## DIRECTIONS FOR THIS TASK
Please copy the whole text below about real-time PCR detection of the two Neorickettsia species in Potomac horse fever, word for word.

Real-Time PCR Differential Detection of Neorickettsia findlayensis and N. risticii in Cases of Potomac Horse Fever.

Potomac horse fever (PHF) is an acute and potentially fatal enterotyphlocolitis of horses with clinical signs that include anorexia, fever, diarrhea, and laminitis. Its incidence is increasing despite a commercially available vaccine. PHF is caused by Neorickettsia risticii, and the recently rediscovered and classified N. findlayensis. PHF diagnosis is currently accomplished using serology or nested PCR. However, both methods cannot distinguish the two Neorickettsia species that cause PHF. Further, the current N. risticii real-time PCR test fails to detect N. findlayensis. Thus, in this study, two Neorickettsia species-specific real-time PCR assays based on Neorickettsia ssa2 and a Neorickettsia genus-specific real-time PCR assay based on Neorickettsia 16S rRNA gene were developed. The ssa2 real-time PCR tests differentiated N. findlayensis from N. risticii in the field samples for which infection with either species had been verified using multiple other molecular tests and culture isolation, and the 16S rRNA gene real-time PCR detected both Neorickettsia species in the samples. These tests were applied to new field culture isolates from three Canadian provinces (Alberta, Quebec, Ontario) and Ohio as well as archival DNA samples from suspected PHF cases to estimate the prevalence of N. findlayensis in different geographic regions. The results suggest that N. findlayensis frequently causes PHF in horses in Alberta and Quebec. The development of these tests will allow rapid, sensitive, and specific diagnosis of horses presenting with clinical signs of PHF. These tests will also enable rapid and targeted treatment and help develop broad-spectrum vaccines for PHF.

## GIVEN ENTRIES
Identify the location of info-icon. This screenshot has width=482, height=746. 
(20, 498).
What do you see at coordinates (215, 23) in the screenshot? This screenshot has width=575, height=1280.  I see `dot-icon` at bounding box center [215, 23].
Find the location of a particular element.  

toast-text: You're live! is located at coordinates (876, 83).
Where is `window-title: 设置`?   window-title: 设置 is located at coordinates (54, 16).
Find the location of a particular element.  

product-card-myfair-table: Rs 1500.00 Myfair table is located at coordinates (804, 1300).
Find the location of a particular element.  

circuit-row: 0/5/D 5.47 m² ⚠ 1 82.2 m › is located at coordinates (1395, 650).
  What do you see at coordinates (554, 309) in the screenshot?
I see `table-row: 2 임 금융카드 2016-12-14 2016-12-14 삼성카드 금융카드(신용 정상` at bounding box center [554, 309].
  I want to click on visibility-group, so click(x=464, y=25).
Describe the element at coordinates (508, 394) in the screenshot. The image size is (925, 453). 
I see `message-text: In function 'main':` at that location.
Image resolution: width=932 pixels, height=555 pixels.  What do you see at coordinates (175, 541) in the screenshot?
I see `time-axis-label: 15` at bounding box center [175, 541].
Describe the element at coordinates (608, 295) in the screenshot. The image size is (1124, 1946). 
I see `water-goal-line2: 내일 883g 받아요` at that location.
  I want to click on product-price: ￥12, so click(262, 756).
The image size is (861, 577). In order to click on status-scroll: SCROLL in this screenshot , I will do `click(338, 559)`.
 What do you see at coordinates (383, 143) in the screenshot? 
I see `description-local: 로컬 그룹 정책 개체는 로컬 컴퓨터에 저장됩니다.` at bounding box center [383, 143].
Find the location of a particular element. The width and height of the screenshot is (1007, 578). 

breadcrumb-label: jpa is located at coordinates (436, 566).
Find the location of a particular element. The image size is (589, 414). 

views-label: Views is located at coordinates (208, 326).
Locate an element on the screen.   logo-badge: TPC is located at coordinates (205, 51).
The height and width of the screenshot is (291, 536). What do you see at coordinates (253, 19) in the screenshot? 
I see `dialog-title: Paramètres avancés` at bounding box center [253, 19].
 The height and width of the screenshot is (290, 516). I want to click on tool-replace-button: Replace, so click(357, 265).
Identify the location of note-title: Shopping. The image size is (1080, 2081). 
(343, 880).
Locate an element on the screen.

## ANSWER TO THIS PROBLEM
Real-Time PCR Differential Detection of Neorickettsia findlayensis and N. risticii in Cases of Potomac Horse Fever.

Potomac horse fever (PHF) is an acute and potentially fatal enterotyphlocolitis of horses with clinical signs that include anorexia, fever, diarrhea, and laminitis. Its incidence is increasing despite a commercially available vaccine. PHF is caused by Neorickettsia risticii, and the recently rediscovered and classified N. findlayensis. PHF diagnosis is currently accomplished using serology or nested PCR. However, both methods cannot distinguish the two Neorickettsia species that cause PHF. Further, the current N. risticii real-time PCR test fails to detect N. findlayensis. Thus, in this study, two Neorickettsia species-specific real-time PCR assays based on Neorickettsia ssa2 and a Neorickettsia genus-specific real-time PCR assay based on Neorickettsia 16S rRNA gene were developed. The ssa2 real-time PCR tests differentiated N. findlayensis from N. risticii in the field samples for which infection with either species had been verified using multiple other molecular tests and culture isolation, and the 16S rRNA gene real-time PCR detected both Neorickettsia species in the samples. These tests were applied to new field culture isolates from three Canadian provinces (Alberta, Quebec, Ontario) and Ohio as well as archival DNA samples from suspected PHF cases to estimate the prevalence of N. findlayensis in different geographic regions. The results suggest that N. findlayensis frequently causes PHF in horses in Alberta and Quebec. The development of these tests will allow rapid, sensitive, and specific diagnosis of horses presenting with clinical signs of PHF. These tests will also enable rapid and targeted treatment and help develop broad-spectrum vaccines for PHF.